While most parents have the inclination to treat all their children equally
when it comes to an inheritance, this is not always the wise choice. Here
are some scenarios when an unequal distribution may be better:
Children of unequal wealth - If you have one child that is a successful entrepreneur and another that
is a social worker, you might want to leave more to the less financially
advantaged child. If that's the case, be sure to either explain it
to them beforehand or write a letter to be opened upon your death explaining
your reasoning. Most children equate money with love, so don't leave
hard feelings behind.
Poor money manager - if you have a child who is poor at managing money and always in debt,
you have an alternative to leaving an inheritance outright: a spendthrift
trust. Setting up a trust to disburse certain amounts at predetermined
ages, or allocating funds for medical or educational expenses, can protect
the inheritance throughout your child's lifetime. In this case, it
is best to name a trustee who is not a family member.

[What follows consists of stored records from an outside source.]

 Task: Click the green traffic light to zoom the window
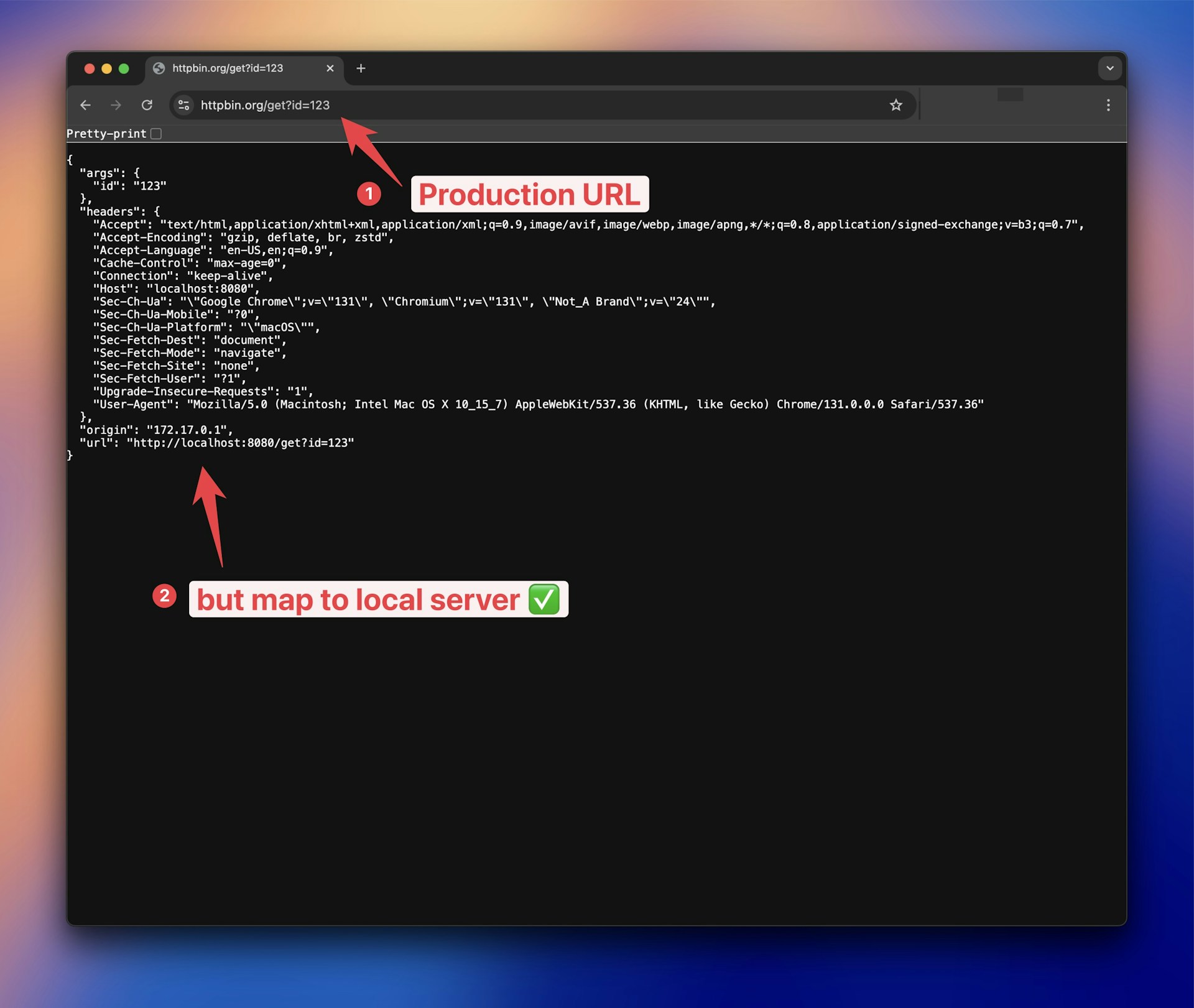coord(125,68)
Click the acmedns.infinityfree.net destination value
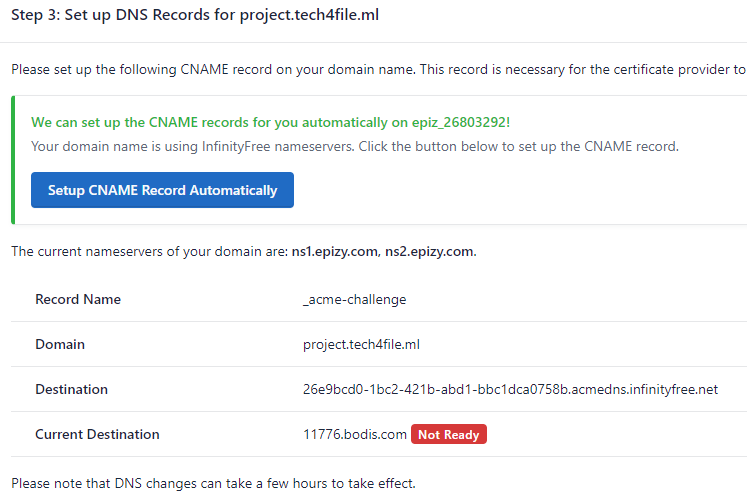The height and width of the screenshot is (491, 747). pyautogui.click(x=509, y=389)
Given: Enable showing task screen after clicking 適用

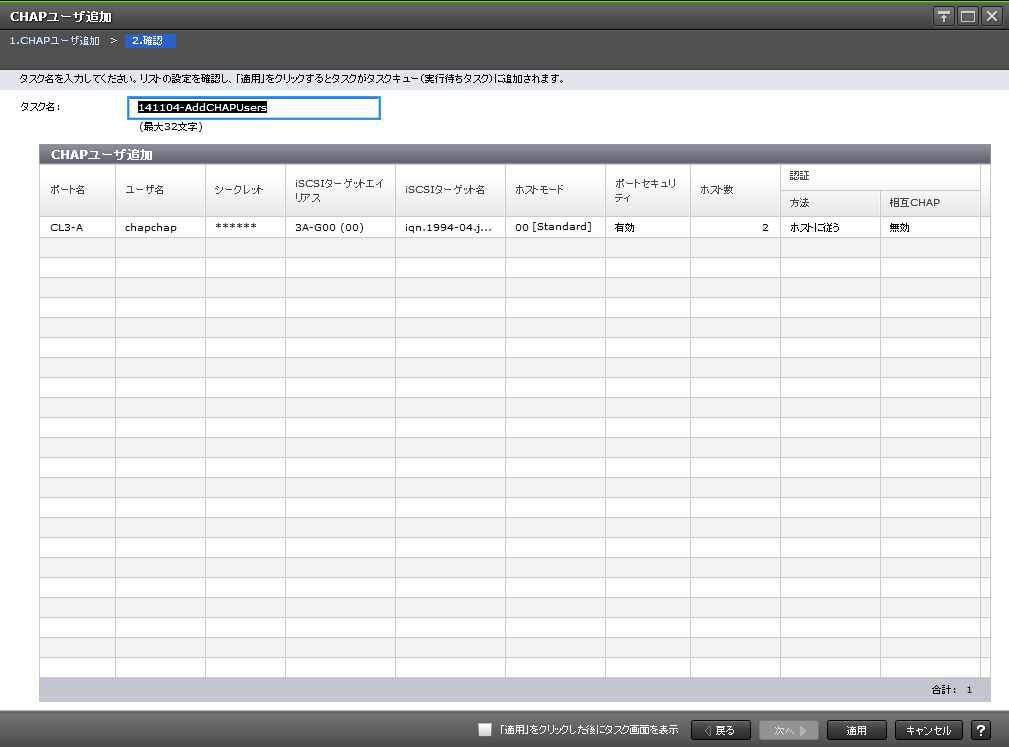Looking at the screenshot, I should (485, 730).
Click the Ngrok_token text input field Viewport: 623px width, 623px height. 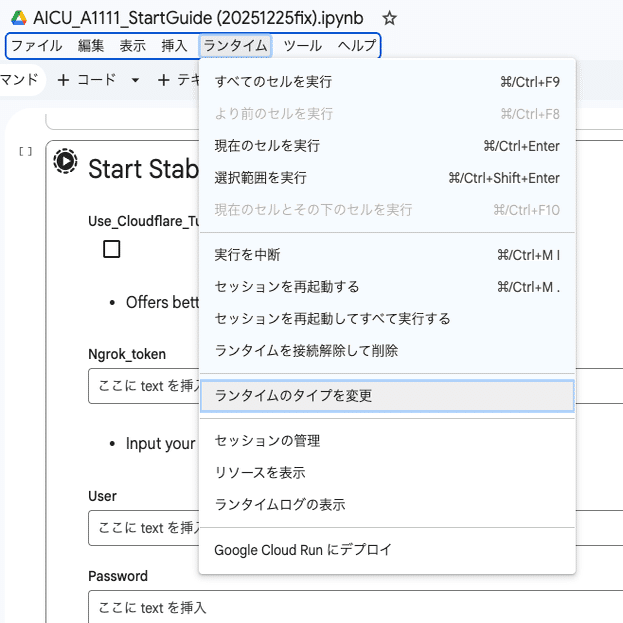tap(145, 386)
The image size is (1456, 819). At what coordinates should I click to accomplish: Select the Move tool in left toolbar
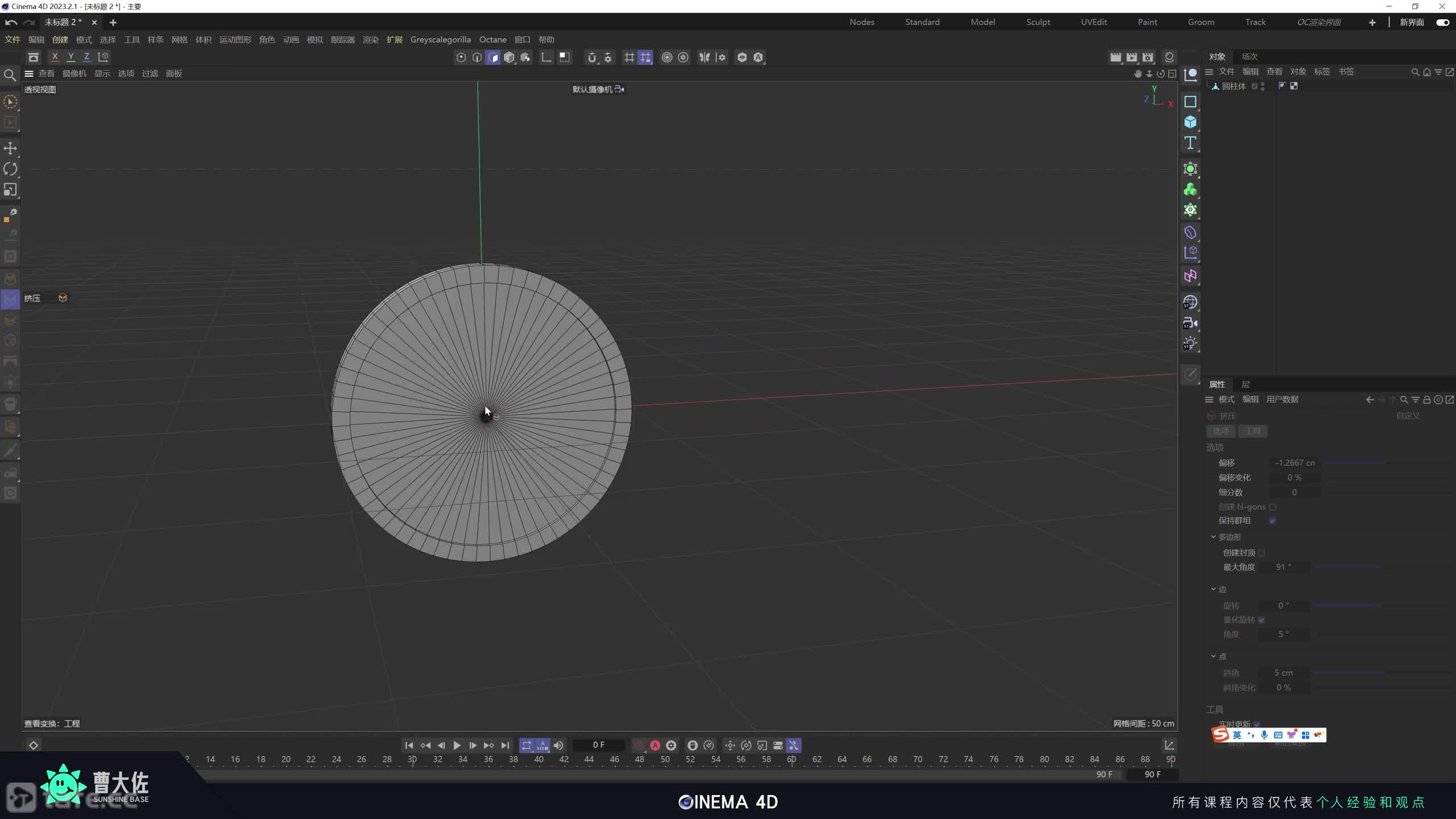coord(10,148)
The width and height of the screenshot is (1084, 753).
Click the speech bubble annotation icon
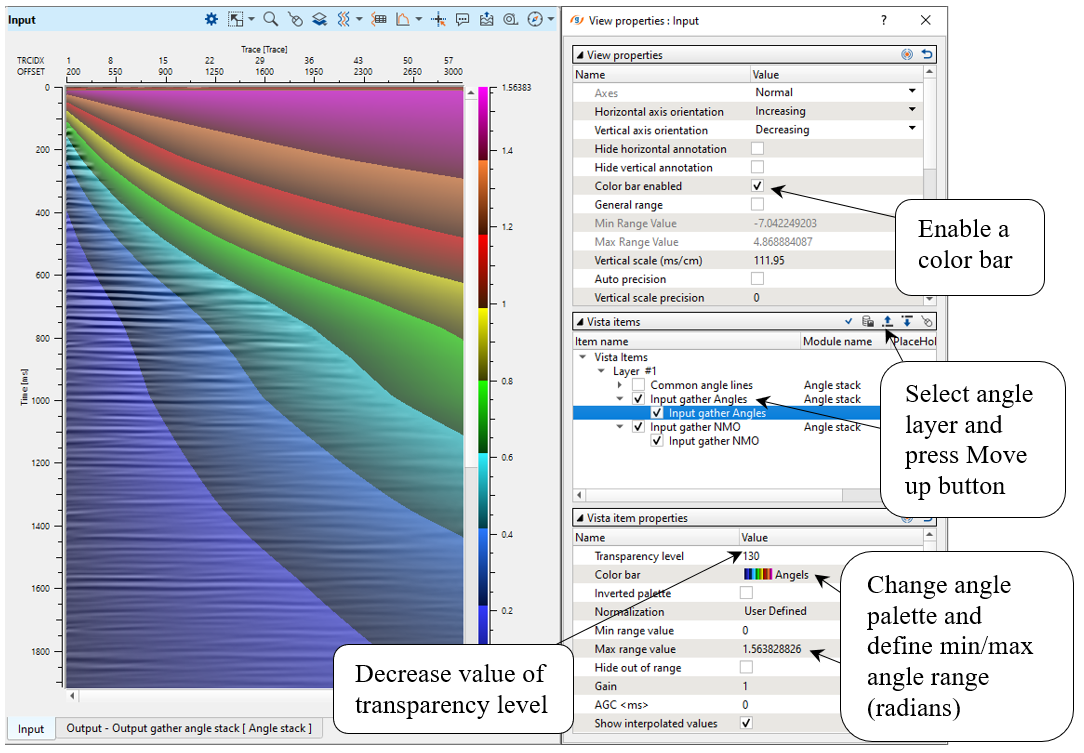tap(463, 19)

Bad relationships - if you have a child who has one or more divorces or a string of bad relationships,
you should probably consider establishing a trust in this case as well
to shield assets from divorce.
Special needs child - a child with special needs should be provided for through a special needs
trust, which can be established in a way that protects his or her ability
to receive necessary governmental assistance.
Child with long-term care needs - if you have a child who has a chronic illness and needs expensive medical
treatment, you might want to consider purchasing additional life insurance
naming that child as beneficiary. If the child is a minor, you will need
to set up a trust as beneficiary of the policy.
Pre-existing loans - if you have made substantial loans to one child and not the others, you
may wish to count those as an early inheritance and take them into account
before estate assets are distributed.
- in some cases, parents want to disinherit a child. If you do decide
to take this path, you need to be clear that you are intentionally disinheriting
the child and not just simply leave them out of your estate plan.